10. In the instant case, the learned trial magistrate explained the right. The appellant’s counsel made the election to proceed from where the matter had reached. He was emphatic that the appellant did not wish to recall any witness. I am not persuaded that the appellant was prejudiced merely by speaking through his counsel; or, that the minor slip vitiated the trial. I am aware of conflicting decisions on the point. See for example, Rebecca Mwikali Nabutola v Republic, Nairobi Criminal Appeals 445, 448 & 452 of 2012 [2021] eKLR. In the latter case, there was no compliance at all with section 200 of the Act. The decision can thus be distinguished. In any case, it is not binding on this court.
11. I will now turn to Section 211 of the Criminal Procedure Code. At the close of the prosecution’s case, the learned trial magistrate found that the appellant had a case to answer. The procedure on conducting his defence was explained. That was on 26th July 2017. He said he wished to consult his lawyer. On 1st August 2017 his counsel was present. The appellant elected to make an unsworn statement. He informed the court that he would not call any witnesses. He proceeded to make an unsworn statement and closed his case.

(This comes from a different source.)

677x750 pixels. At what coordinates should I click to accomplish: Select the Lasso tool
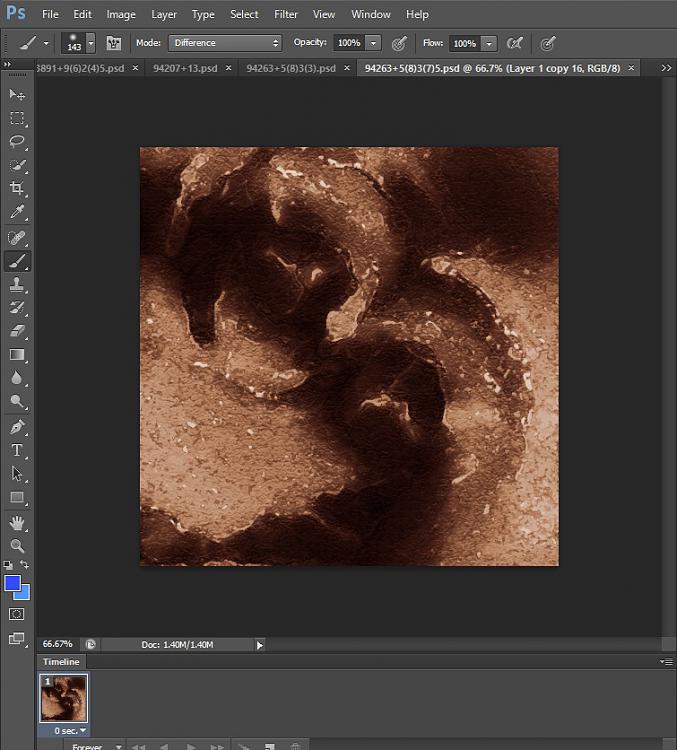tap(17, 141)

12. I thus readily find that there was no infraction of section 211 of the Act. I am also unable to find that the appellant did not get a fair trial. Grounds 4, 5 and 6 of the petition are without merit and are dismissed.
13. I will now turn to the material evidence. The complainant was a minor. After a detailed voir dire examination, the court was satisfied that he was intelligent and understood the nature of an oath. I am satisfied that the trial court complied with the procedure of taking the evidence. Johnson Muiruri v Republic [1983] KLR 445.
14. The complainant said that on the material day at about 6:00 p.m., he was heading to the shops to deliver milk. He said the appellant grabbed him “and took me inside a church building….and inserted his penis on [sic] my anus”. His father (PW2) said he believed his son when he said he was sodomized. However, the examining doctor (PW3) stated as follows-
“On genitalia no tears or obvious bleeding. The anus did not have injuries. No discharge”.
15. Section 2 of the Sexual Offences Act defines penetration as “the partial or complete insertion of the genital organs of a person into the genital organs of another person”.
16. On the totality of the evidence I am not satisfied that penetration was proved. I have reached the conclusion that the prosecution did not prove the charge of defilement beyond reasonable doubt. It must follow as a corollary that the conviction was unsafe.
17. The upshot is that the appeal is allowed. The conviction and sentence are set aside. The appellant shall be released forthwith unless otherwise lawfully held.
It is so ordered.
DATED, SIGNED and DELIVERED at MURANG’A this 28th day of October 2019.
KANYI KIMONDO
JUDGE
Judgment read in open court in the presence of-
Appellant.
Mr. A. W. Kimani holding brief for Mr. K. Wandugi for the appellant.
Mr. S. Mutinda for the Republic.
Ms. Dorcas and Ms. Elizabeth, Court Clerks.